Mais en dépit de la concurrence accrue des objets utilitaires et inorganiques, les artistes contemporains continuent d’utiliser l’animal comme «fournisseur» pour leurs créatures hybrides. L’artiste marocain Salim Bayri (°1992), qui travaille à Amsterdam, prend par exemple les animaux anthropomorphes des dessins animés comme point de départ pour son personnage récurrent Sad Ali, qui ressemble à Mickey Mouse. Le nom de cette créature est l’abréviation de Sad Alien: étranger, migrant ou extraterrestre triste.

Bayri a souligné à plusieurs reprises que ce personnage n’avait aucune propriété. Ainsi, il explique dans une interview: «Sad Ali est [...] vide, il ne parle pas, ne dit rien et n’a pas d’agenda propre. Mais il est là, et sa présence est si fragile qu’il en devient l’éléphant dans la pièce.» Dans le même entretien, il précise: «Certaines personnes trouvent [Sad Ali] effrayant, d’autres le trouvent extrêmement triste.» C’est un excellent exemple de la façon dont une créature hybride peut évoquer des sentiments opposés et donc refléter le cadre de référence du spectateur. En outre, l’origine migratoire de Sad Ali et de son créateur rappelle les sentiments contradictoires de reconnaissance et d’éloignement que peuvent susciter d’autres cultures.

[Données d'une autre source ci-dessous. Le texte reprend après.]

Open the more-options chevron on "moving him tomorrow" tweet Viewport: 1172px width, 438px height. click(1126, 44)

Une réaction au changement climatique

Alors qu’on peut encore reconnaître chez Sad Ali les «parties» de l’homme et de la souris, d’autres hybrides contemporains sont souvent plus difficiles à cerner. Homo Stupidus Stupidus (2008) de Maarten Vanden Eynde (°1977) en est un bon exemple. Cette œuvre est un squelette humain réassemblé d’une manière quasi animale, peut-être par des archéologues du futur qui n’ont aucune idée de l’anatomie humaine. L’atmosphère postapocalyptique est probablement inspirée par les préoccupations liées au changement climatique, un thème central dans l’œuvre de cet artiste flamand.

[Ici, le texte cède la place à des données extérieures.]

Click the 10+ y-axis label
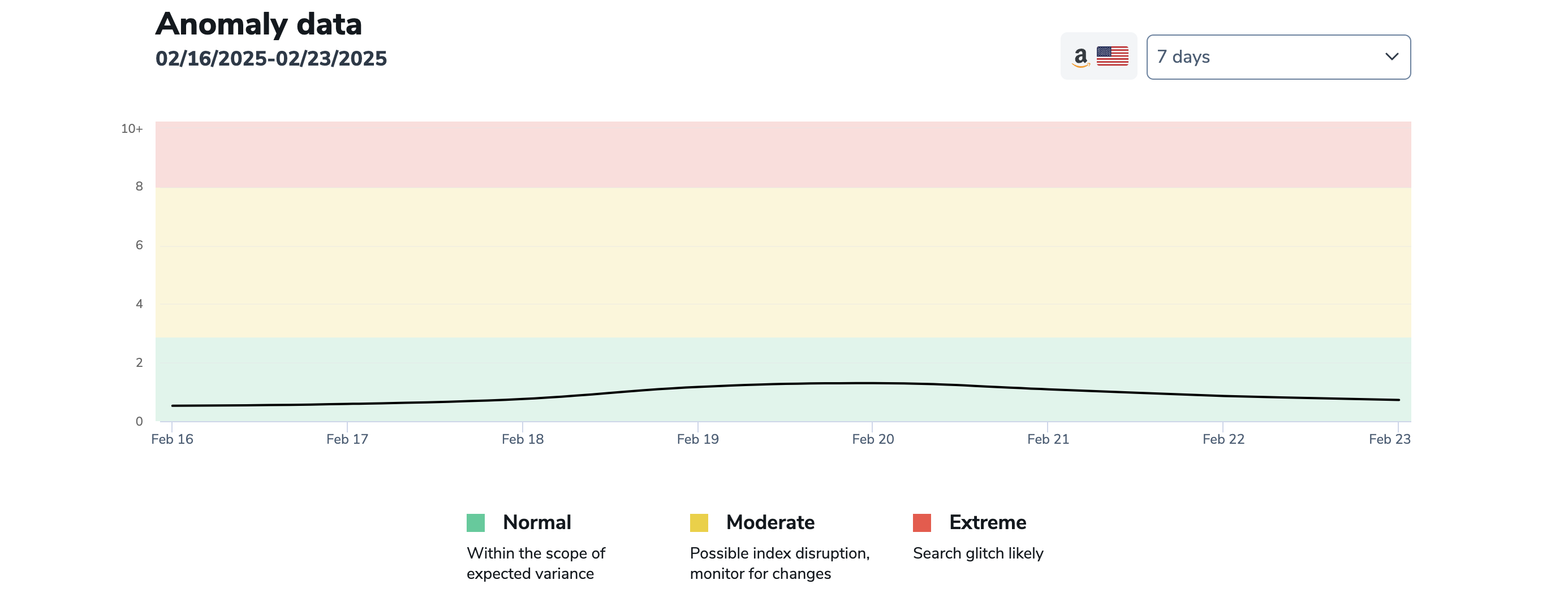 [131, 129]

La sculpture Folly (2017) d’Anouk Kruithof (°1981) respire elle aussi la désolation. Dans ses œuvres multimédias, cette artiste d’origine néerlandaise et d’envergure internationale s’intéresse de près à la relation entre l’homme et la nature, et plus particulièrement à la pollution. Folly ressemble à une espèce de masse inorganique, partiellement recouverte comme si le personnage semblait se cacher, avec, saillant de part et d’autre, des prothèses de jambes. Ces prothèses et leurs baskets dorées évoquent surtout l’humain, tandis que la forme horizontale et la disposition en crabe des jambes ont quelque chose d’animal. Il ne s’agit plus d’une sculpture de l’ère atomique, mais de l’ère du changement climatique. L’existence de prothèses est bien sûr formidable, mais dans ce cas, elles contribuent également à la pollution et à l’aspect postapocalyptique de la sculpture.

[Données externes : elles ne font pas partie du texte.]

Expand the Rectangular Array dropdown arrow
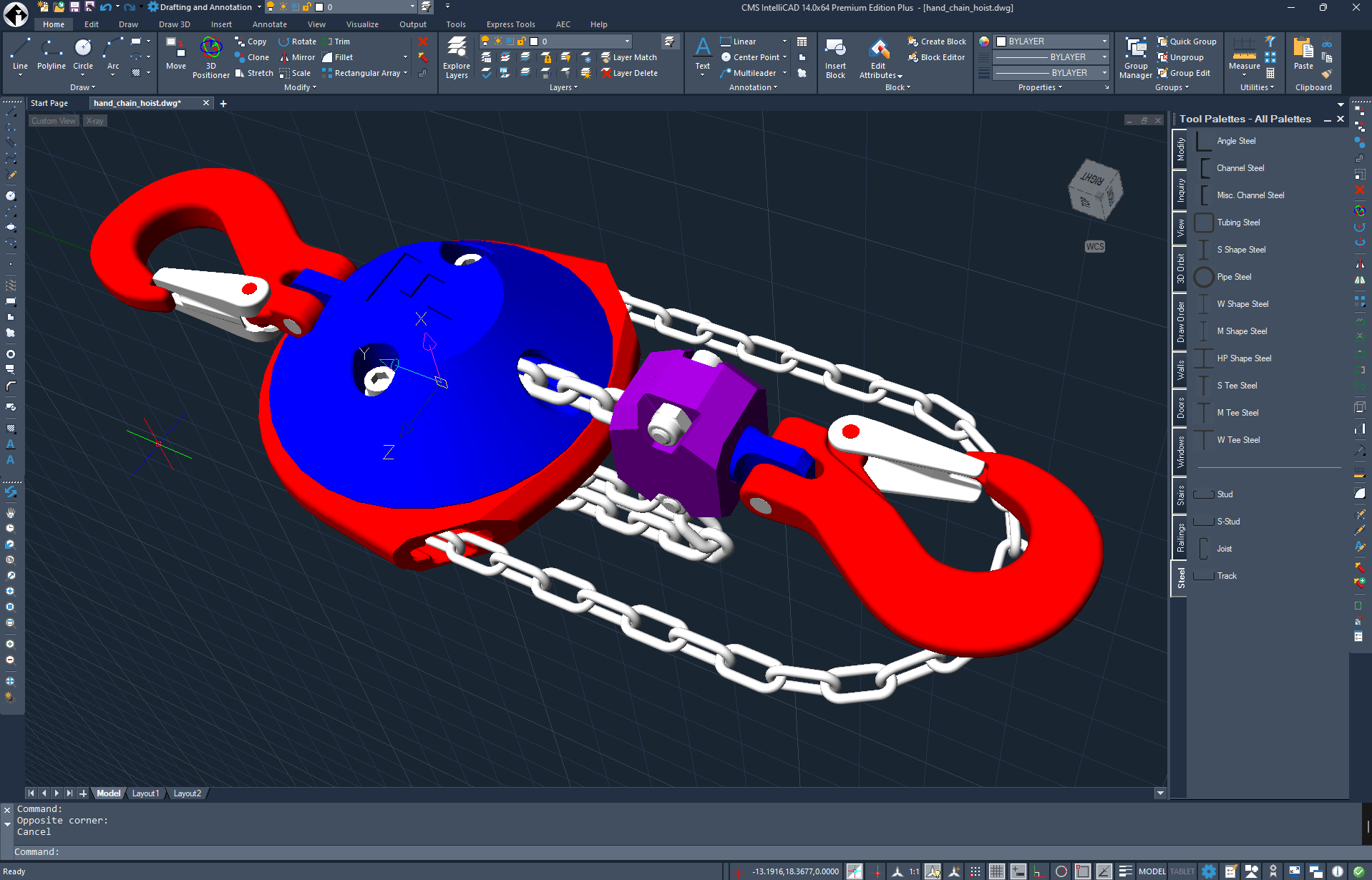 click(x=405, y=73)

Dans le cas de Kruithof, la créature hybride fonctionne comme un «porteur» de sentiments contradictoires – ce qui n’est pas très différent de Bosch ou de Van der Gaag. De telles œuvres sont excitantes et imaginatives, mais elles se doublent de sous-entendus inconfortables. À chaque fois, il y a confrontation entre la reconnaissance et l’éloignement. C’est aussi la raison pour laquelle ces créatures sont si aptes à évoquer des thèmes parfois difficiles à imaginer concrètement: du péché absolu à la catastrophe climatique dévastatrice.